If we remove the outbreak in the housekeeping division, the total prevalence in our study will drop to 17.7% and will be the highest in the COVID floor, and in the intensive care unit. This result is similar to other studies like in Denmark, the highest rate of seropositivity was among frontline care workers.[16] In another study, the highest rate was among patient care support.[7] One of the factors that can interfere with the rate of conversion is the time spend with the patient, this is why the rate is higher in departments where there is prolonged duration of contact with the patient, and possible respiratory procedures creating contagious aerosols.

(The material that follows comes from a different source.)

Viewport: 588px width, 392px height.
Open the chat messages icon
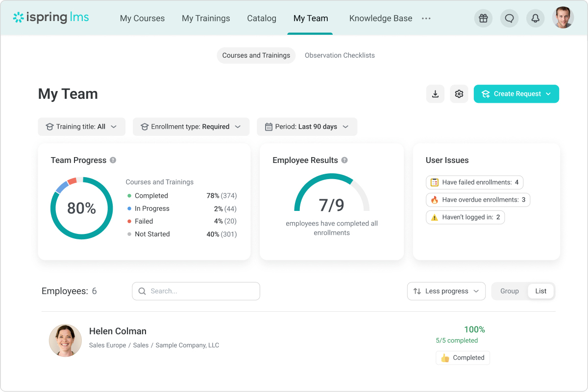coord(509,19)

Men are more commonly seropositive than female, 25% versus 13.4%. Other studies found that COVID antibodies are more frequently detectable in male gender.[9,16,19] This could be explained by the difference in behavior, the higher ACE 2 receptors, and hormonal differences as reported in the literature.[9,16,19]

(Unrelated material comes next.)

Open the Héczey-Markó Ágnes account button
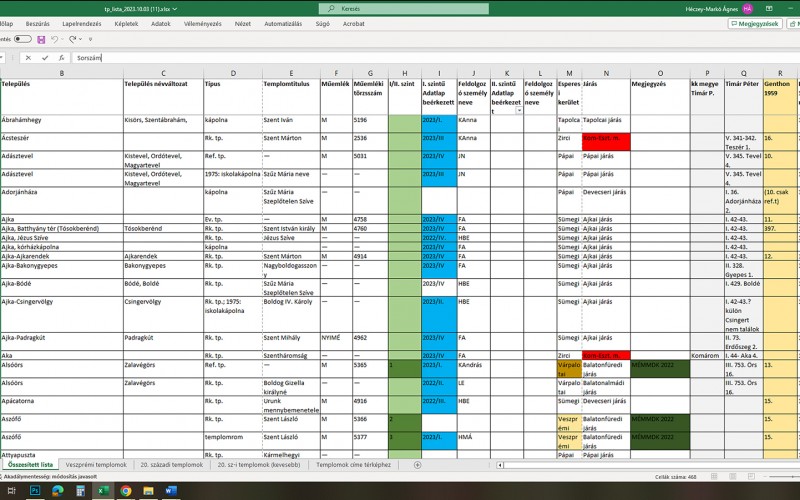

Other factors reported in the literature to be associated with seropositivity were black, Asian and Hispanic, healthcare assistants and shortage of PPEs. A study conducted in Egypt, showed more than 50% of the HCW had occupational safety concern at their workplace, and around 60% of them were not compliant with the PPE use.[67]
With the financial crisis in our country, hospitals in Lebanon suffered huge shortage in the medical supplies and in particular the PPEs. However, our hospital used strict Infection Control policies, PPEs were available to all. Negative pressure rooms were created at the beginning of the COVID pandemic with frequent education sessions and audits. Therefore, it is clear that personal effort of each healthcare worker to comply with the policies will protect him in the setting of a pandemic.
The inhalation team (respiratory therapist) and the anesthesia had the lower rates of seropositivity. This is possibly because these were the only teams provided N95 Masks at all times since the beginning of the pandemic, being the group at the highest risk of exposure.
These infection control measures are of major importance to prevent the infection of HCW, and their possible need of hospitalization and treatment.[68]
The study was conducted in 1 hospital in Lebanon, which makes the data limited. However, the importance of this data remains for infection control purposes among the hospital, and this is of major importance during the COVID-19 pandemic.
Another limitation is the period of time of the study, which is before the era of the vaccination. However, data is still important since we witness actually variants of the virus, that makes the vaccine efficacy questionable.
5. Conclusion
Seropositivity for COVID-19 in HCW is a major public health concern. Policies should be implemented to better protect HCWs. In addition, HCW surveillance is of major importance in a hospital setting to protect both HCW and patients from nosocomial transmission.
Author contributions
Conceptualization: Mariana Helou, Jonathan Mina, Jacques Mokhbat, Rola Husni.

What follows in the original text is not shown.